Au contraire, un allèle déjà présent dans une population (standing variation) peut

devenir adaptatif suite à l'apparition d'une nouvelle pression de sélection (Figure 5-B). Si la

mutation à l'origine de l'allèle est suffisamment antérieure à l'apparition de la force sélective,

l'allèle peut exister en plusieurs copies dans la population, qui ne sont pas nécessairement

liées à un fond génétique unique car des événements de recombinaison ont pu l’associer à

d'autres combinaisons d'allèles ou haplotypes (Figure 6-A). Dans ce cas, il se produit un

balayage sélectif doux (ou soft sweep). La diversité n'est pas forcément réduite car plusieurs

haplotypes coexistent (revue Messer & Petrov 2013). Le spectre de fréquence allélique est

moins modifié que lors d'un balayage sélectif fort. Un cas connu d'adaptation basée sur la

variation préexistante concerne le gène teosinte branched 1 (Tb1) chez le maïs. Tb1 est un

locus impliqué dans la dominance apicale chez le maïs. L'élément transposable Hopscotch

situé dans la région régulatrice de Tb1 est un activateur qui est partiellement responsable de la

différence d'expression du gène entre maïs et téosinte. L'insertion de cet élément transposable

a été estimée à plus de 11 000 ans avant la domestication du maïs, ce qui indique que la

sélection de ce gène a agit sur une variabilité préexistante chez la téosinte (Studer & Doebley

2011). L'existence de séries alléliques pour Tb1 mise en avant par l'étude de Studer et

Doebley (2012) appuie cette hypothèse. Cependant, la mutation de Tb1 est présente à une si

faible fréquence chez les téosintes que le signal produit ressemble à un balayage sélectif fort.

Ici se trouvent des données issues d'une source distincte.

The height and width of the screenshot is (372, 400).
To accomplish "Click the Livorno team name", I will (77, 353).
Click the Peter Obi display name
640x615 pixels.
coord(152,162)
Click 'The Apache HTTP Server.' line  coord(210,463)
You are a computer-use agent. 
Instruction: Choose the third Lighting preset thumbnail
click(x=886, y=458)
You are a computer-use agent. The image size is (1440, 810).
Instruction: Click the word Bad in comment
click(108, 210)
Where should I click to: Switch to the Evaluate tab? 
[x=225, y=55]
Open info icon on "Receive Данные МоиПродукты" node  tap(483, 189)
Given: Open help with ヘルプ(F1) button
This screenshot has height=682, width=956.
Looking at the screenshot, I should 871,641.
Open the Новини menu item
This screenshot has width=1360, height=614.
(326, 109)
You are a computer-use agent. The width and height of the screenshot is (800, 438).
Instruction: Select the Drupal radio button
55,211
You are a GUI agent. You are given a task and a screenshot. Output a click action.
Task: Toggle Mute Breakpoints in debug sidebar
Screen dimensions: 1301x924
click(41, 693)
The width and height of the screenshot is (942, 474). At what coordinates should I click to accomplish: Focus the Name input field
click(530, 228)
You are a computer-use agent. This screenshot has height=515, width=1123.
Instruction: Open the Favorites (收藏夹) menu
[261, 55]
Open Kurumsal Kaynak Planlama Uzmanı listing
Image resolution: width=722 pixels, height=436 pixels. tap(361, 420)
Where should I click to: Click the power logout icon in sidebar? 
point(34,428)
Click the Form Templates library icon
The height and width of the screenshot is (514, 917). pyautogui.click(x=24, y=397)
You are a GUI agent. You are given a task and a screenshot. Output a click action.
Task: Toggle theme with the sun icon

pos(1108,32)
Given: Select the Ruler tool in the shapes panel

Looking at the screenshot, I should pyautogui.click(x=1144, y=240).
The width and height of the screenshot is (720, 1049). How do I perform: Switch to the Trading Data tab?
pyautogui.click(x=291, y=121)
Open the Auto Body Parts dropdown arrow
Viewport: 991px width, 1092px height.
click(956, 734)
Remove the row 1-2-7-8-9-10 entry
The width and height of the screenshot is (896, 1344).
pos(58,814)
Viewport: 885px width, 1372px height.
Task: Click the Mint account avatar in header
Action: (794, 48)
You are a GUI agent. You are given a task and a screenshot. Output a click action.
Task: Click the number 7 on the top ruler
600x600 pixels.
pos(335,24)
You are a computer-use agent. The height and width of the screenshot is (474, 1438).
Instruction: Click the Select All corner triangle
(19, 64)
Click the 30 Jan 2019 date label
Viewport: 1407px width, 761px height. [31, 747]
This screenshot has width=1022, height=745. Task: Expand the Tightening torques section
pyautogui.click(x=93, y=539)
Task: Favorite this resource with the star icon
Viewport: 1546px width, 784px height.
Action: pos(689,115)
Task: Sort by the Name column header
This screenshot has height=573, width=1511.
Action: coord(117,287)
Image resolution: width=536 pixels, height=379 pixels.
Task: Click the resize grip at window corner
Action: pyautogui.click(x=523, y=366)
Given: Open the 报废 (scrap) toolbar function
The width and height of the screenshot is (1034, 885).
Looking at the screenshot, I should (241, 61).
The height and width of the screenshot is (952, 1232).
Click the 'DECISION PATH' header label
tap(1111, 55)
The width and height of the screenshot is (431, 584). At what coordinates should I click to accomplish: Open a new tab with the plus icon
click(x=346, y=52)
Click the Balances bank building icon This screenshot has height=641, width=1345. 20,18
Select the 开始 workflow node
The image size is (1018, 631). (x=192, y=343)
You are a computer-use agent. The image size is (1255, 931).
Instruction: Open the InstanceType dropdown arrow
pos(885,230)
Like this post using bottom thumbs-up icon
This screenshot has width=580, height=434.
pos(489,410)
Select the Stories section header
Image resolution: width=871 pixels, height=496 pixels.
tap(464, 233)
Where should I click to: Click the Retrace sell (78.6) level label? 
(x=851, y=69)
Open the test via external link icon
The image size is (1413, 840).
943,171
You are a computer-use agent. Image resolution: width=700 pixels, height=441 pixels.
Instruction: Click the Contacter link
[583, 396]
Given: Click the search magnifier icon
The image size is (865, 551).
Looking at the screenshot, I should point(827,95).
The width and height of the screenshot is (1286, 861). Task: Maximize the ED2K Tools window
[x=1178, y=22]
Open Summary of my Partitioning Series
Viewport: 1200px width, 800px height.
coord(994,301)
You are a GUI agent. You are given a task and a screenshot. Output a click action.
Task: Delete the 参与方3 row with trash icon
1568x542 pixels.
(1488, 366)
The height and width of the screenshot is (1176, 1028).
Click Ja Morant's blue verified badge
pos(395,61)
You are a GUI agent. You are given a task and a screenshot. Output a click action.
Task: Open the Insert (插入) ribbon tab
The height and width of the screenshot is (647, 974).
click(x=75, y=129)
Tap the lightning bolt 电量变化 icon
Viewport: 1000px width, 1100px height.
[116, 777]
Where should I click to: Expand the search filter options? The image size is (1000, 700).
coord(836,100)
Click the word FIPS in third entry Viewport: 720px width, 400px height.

Un balayage sélectif faible peut aussi être dû à des mutations récurrentes si plusieurs

mutations avantageuses apparaissent dans un laps de temps réduit. Dans ce cas, une mutation

n'a pas encore été fixée dans la population quand une autre mutation adaptative apparaît.

Plusieurs allèles avantageux sont donc sélectionnés en même temps et se propagent dans la

population. C'est le cas, par exemple, des différents allèles de résistance chez le moustique

Culex pipiens dans les zones géographiques traitées aux insecticides. L'émergence d'au moins

trois allèles de résistance du gène de l'acétyl-cholinestérase a été facilitée par la potentialité du

gène à se dupliquer (Labbé et al. 2007).

De nombreuses études se sont intéressées à la proportion des deux types de balayages

sélectifs. Si la taille de la population et le taux de mutation sont faibles, les cibles de sélection

sont peu réduites et il est peu probable de trouver une mutation adaptative préexistante dans la

population. Dans ce cas, l’attendu est que le processus d'adaptation s’effectue surtout à partir

de nouvelles mutations (Messer & Petrov 2013). Au contraire, l'adaptation à partir de

variation préexistante est favorisée si l'avantage sélectif est faible, ou si le coefficient de

sélection et le taux de mutation sont tous les deux élevés (Hermisson & Pennings 2005;

Messer & Petrov 2013). De part une plus grande facilité de détection, la majorité des

adaptations étudiées sont des exemples de balayage sélectif fort (Messer & Petrov 2013;

Pritchard & Di Rienzo 2010). Cependant, ces résultats ne reflètent pas forcément un processus

biologique sous-jacent et sont en partie dus à la plus grande puissance nécessaire pour

détecter les balayages sélectifs doux (Hermisson & Pennings 2005 ; Messer & Petrov 2013 ;

Pritchard & Di Rienzo 2010). Détecter les signatures des balayages sélectifs doux dans un

génome est un véritable défi. Les méthodes haplotypiques combinant l'information de

plusieurs sites semblent être les plus appropriées (voir section I.1.3.e). Une étude comparant

les séquences de micro-ARN chez Arabidopsis thaliana a mis en évidence un balayage

sélectif doux sur le miR856 (de Meaux et al. 2008).